Quote word for word from the line holding "You are a computer-use agent. 685x413 pixels." to the last line below, including both, and omit any pictures.

+++

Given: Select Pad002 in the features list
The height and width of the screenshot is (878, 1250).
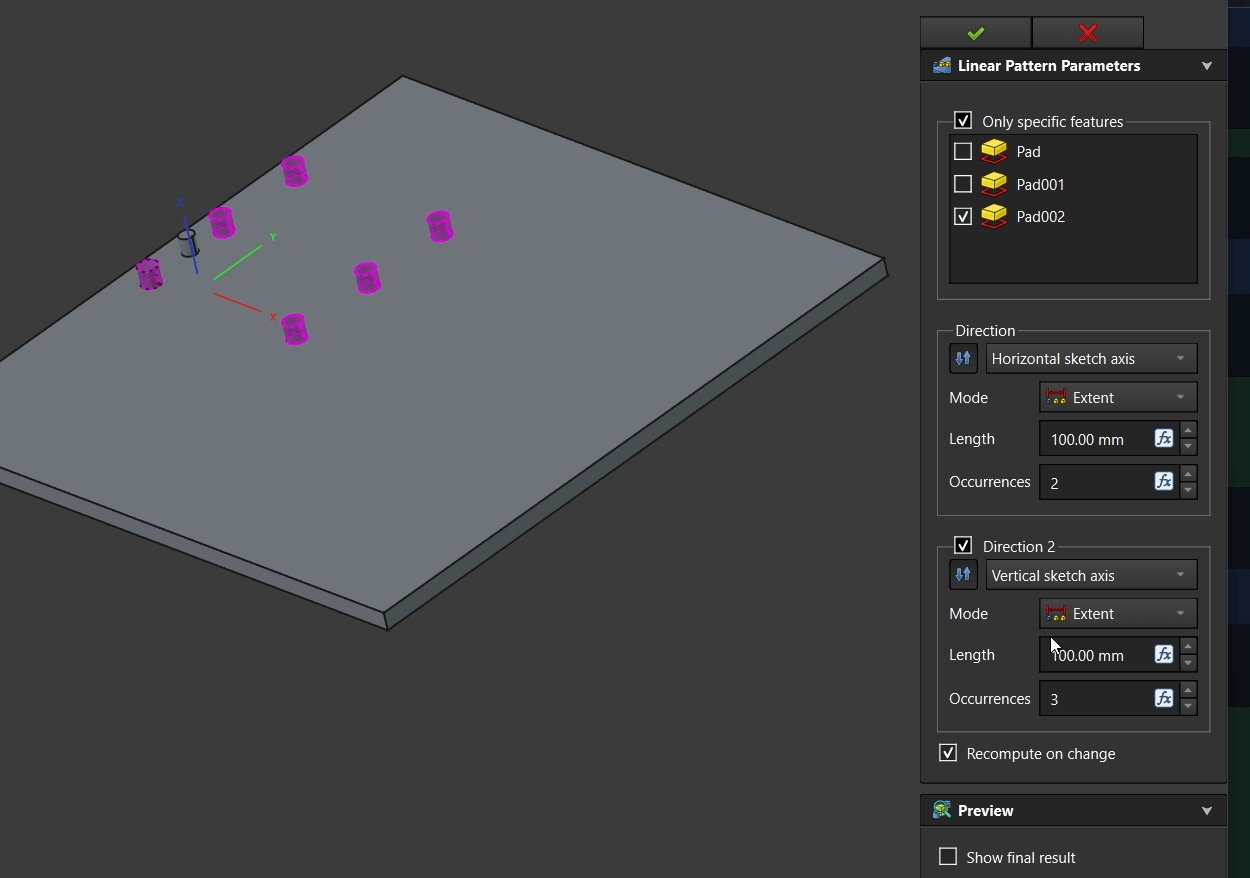Looking at the screenshot, I should [1040, 217].
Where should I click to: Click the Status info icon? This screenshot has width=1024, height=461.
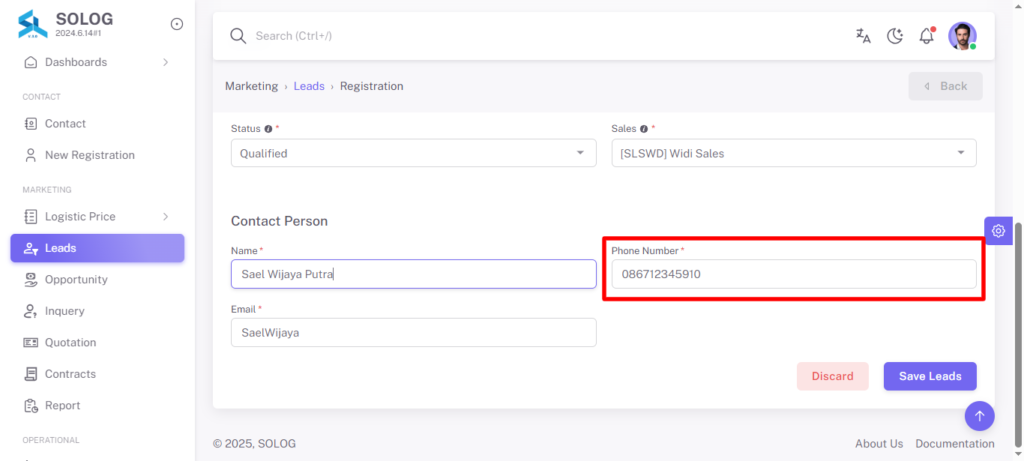click(x=268, y=129)
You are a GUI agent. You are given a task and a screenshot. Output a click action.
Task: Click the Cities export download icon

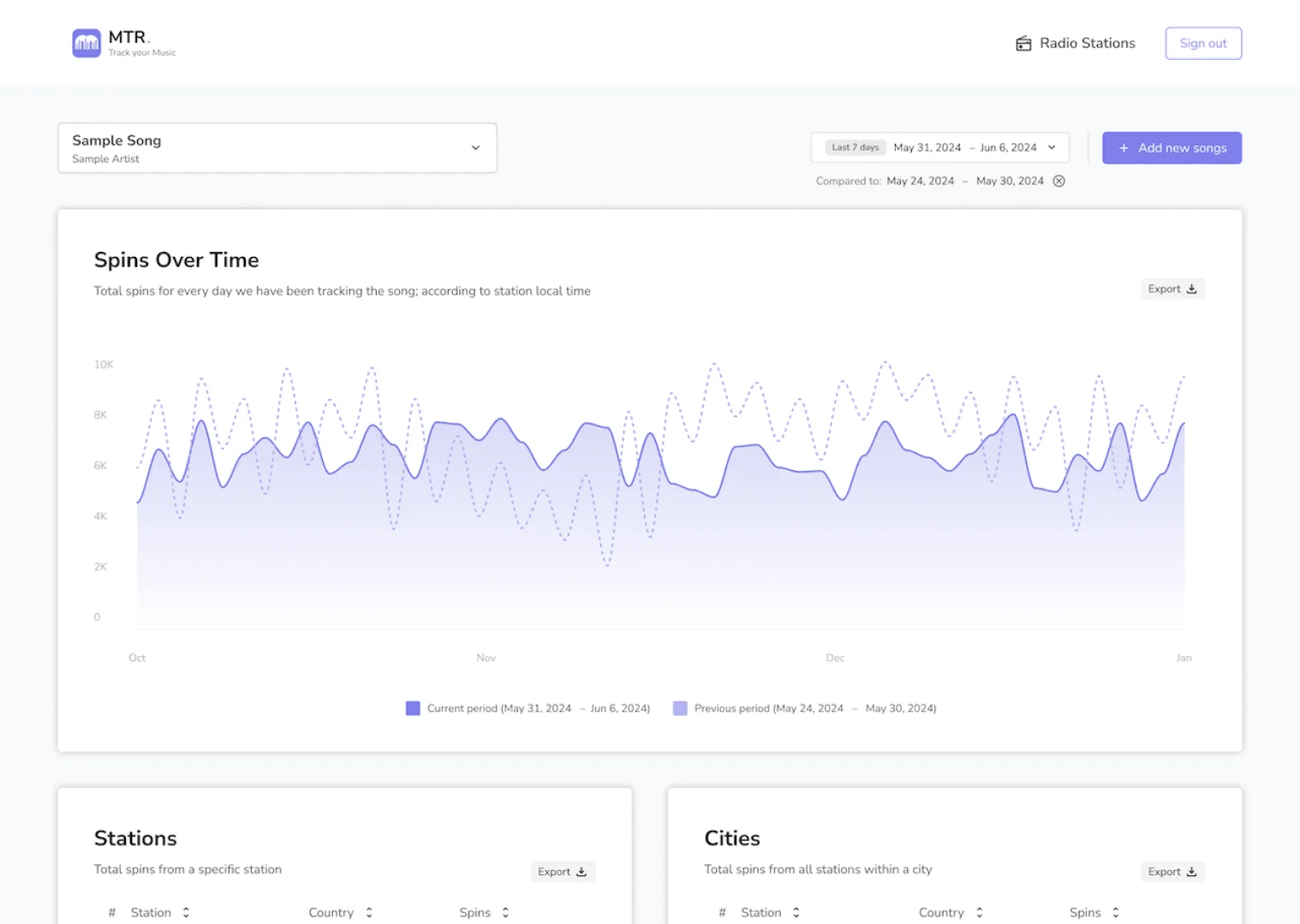point(1191,872)
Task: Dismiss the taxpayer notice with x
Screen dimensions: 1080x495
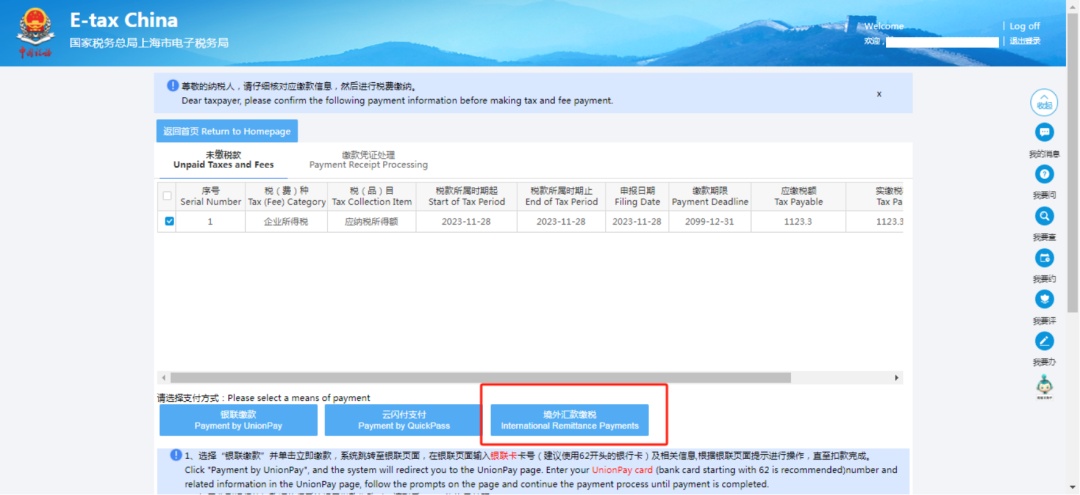Action: (879, 94)
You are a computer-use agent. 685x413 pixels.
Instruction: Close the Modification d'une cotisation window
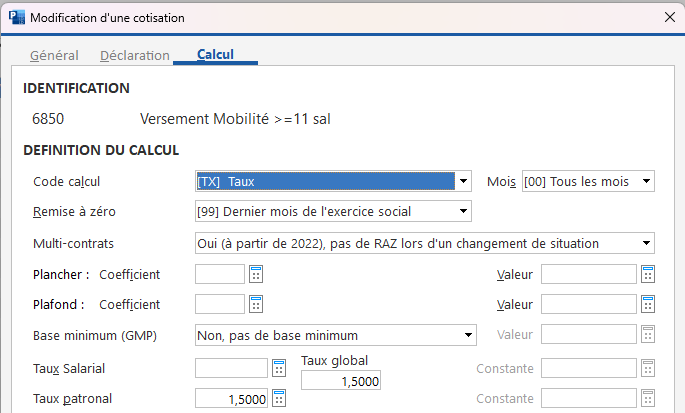click(x=668, y=17)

+++

§ **Answer**:
You are a computer-use agent. 685x413 pixels.
Instruction: Close the Modification d'une cotisation window
click(x=668, y=17)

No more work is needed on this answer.